Die trostlose Stimmung, die die ersten Episoden durchzieht, erinnert an einen anderen Meilenstein des Senders. Wenn die Polizei in der Kleinstadt Flint City in Georgia die verstümmelte Leiche eines elfjährigen Jungen findet, fühlt man sich direkt in die erste Staffel von „True Detective“ zurückversetzt. Statt dem dazugehörigen Cop Rust Cohle nimmt aber ein ebenso vom Leben gebeutelter Polizist namens Ralph Anderson die Ermittlungen auf. Ben Mendelsohn, einer der intensivsten Schauspieler seiner Generation, leiht ihm sein zerknirschtes Antlitz.

Schnell führen diverse Augenzeugenberichte zu einem eindeutigen Ergebnis: Der bislang unbescholtene Sportlehrer Terry Maitland (Jason Bateman) muss der Täter sein. DNA-Spuren auf dem Opfer bestätigen den Verdacht. Bis ein Überwachungsvideo auftaucht, auf dem der vermeintliche Mörder zur Tatzeit zu sehen ist. Allerdings auf einem Lehrerkongress, weit weg von Flint City. Mit diesem unerklärlichen Vorfall - und einer geheimnisvollen Gestalt in einem Hoodie, vorerst nur im Hintergrund zu erahnen, ist man dann mitten drin im gespenstischen Kosmos von Stephen King.

Screenshots der Serie "The Outsider"

HBO/Sky

Das Irrationale setzt die Vernunft unter Druck

Der geniale Ansatz von Richard Price ist aber, das Übernatürliche radikal in das Alltägliche einzubetten. „The Outsider“ ist zunächst primär eine erschütternde Milieustudie, präzise bis ins Detail, über die Tragik einer Verdächtigung. Als dann die Ermittlerin Holly Gibney hinzugezogen wird, umwerfend gespielt von Cynthia Erivo, ändert sich der Tonfall langsam. Die schrullige, aber höchst selbstbewusste Afroamerikanerin konfrontiert den aufgeklärten Kriminalbeamten Anderson mit bizarren Theorien.

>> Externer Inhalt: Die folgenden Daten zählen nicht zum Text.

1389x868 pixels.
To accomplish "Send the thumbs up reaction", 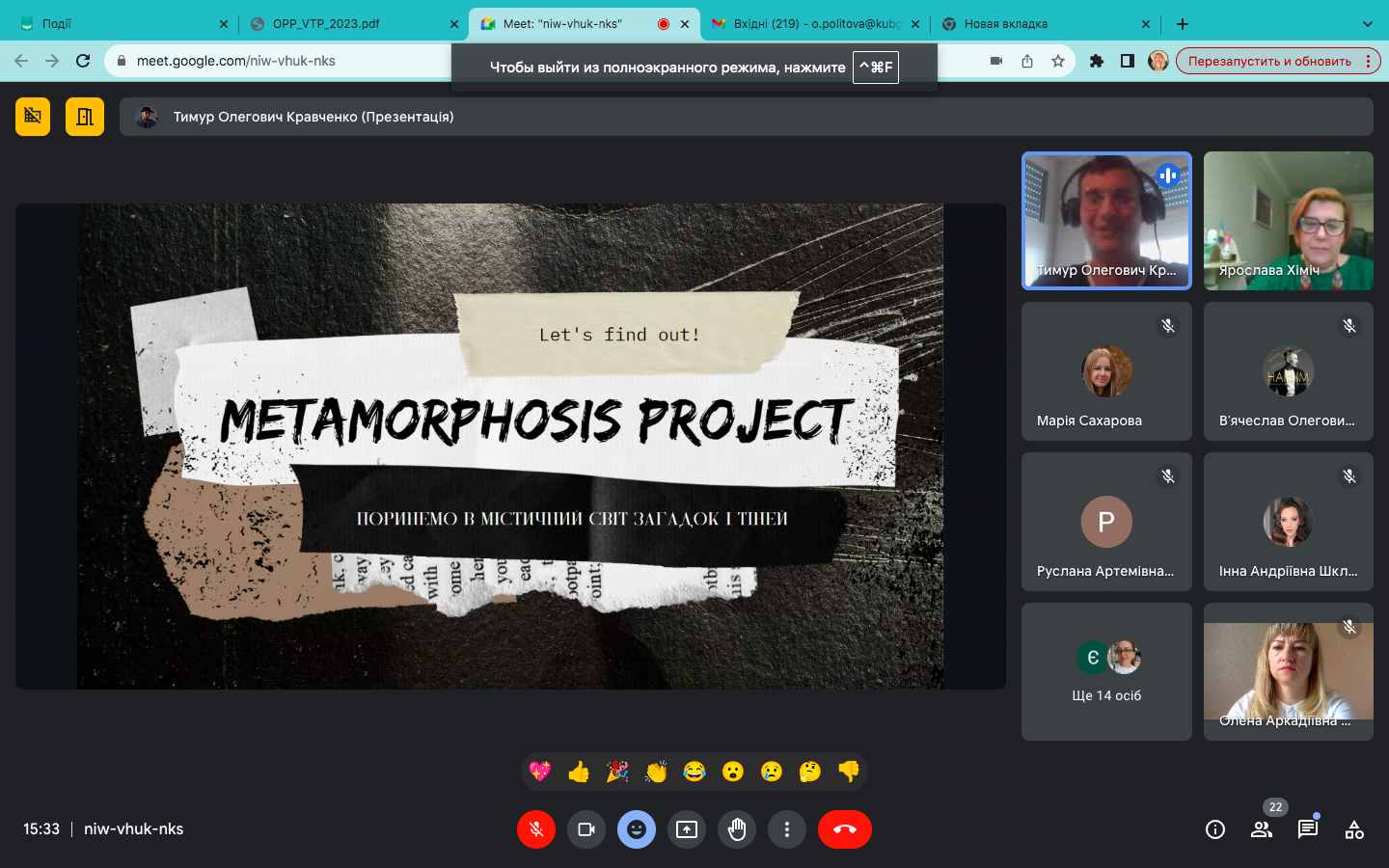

Dabei schlägt sich die Serie allmählich auf die Seite des Irrationalen und setzt die Vernunftfraktion unter Druck. „Beeil dich“, sagt Holly sinngemäß dem skeptischen Ralph bei der Mörderjagd, „du musst das Metaphysische schnellstens akzeptieren und die Grenzen der Wissenschaft hinter dir lassen.“ Fast mutet so eine Botschaft in der Corona-Virus-Gegenwart verantwortungslos an. Aber keine Sorge. Mystery-Papst Stephen King greift bloß eine Genretradition auf, die seit den Tagen von Professor Frankenstein und Dr. Van Helsing existiert.

Screenshots der Serie "The Outsider"

HBO/Sky

Dass man über die monströsen Bedrohungen in „The Outsider“ überhaupt ernsthaft nachdenkt, liegt an der formalen Brillanz der Show. Sämtliche Darsteller*innen bis in die kleinsten Nebenrollen begeistern, die Dialoge sind ein Wahnsinn, der Industrial-Soundtrack beklemmt. Der (un-)heimliche Star der Serie ist jedoch die Kamera. Oft verharrt sie in einer entfernten Beobachterperspektive, rückt unscharfe Objekte in den Vordergrund, evoziert eine konstante Atmosphäre der Bedrohung. Genau, „The Outsider“ ist scary as hell, sage ich auch als abgebrühter Zuschauer.

Wenn wir den Schrecken überwinden wollen, müssen wir solidarisch zusammen halten, wird den Menschen im Mittelpunkt der Story klar. Schade, dass diese typische und schönste Botschaft von Stephen King nicht immer so überzeugend umgesetzt wurde wie jetzt in „The Outsider“.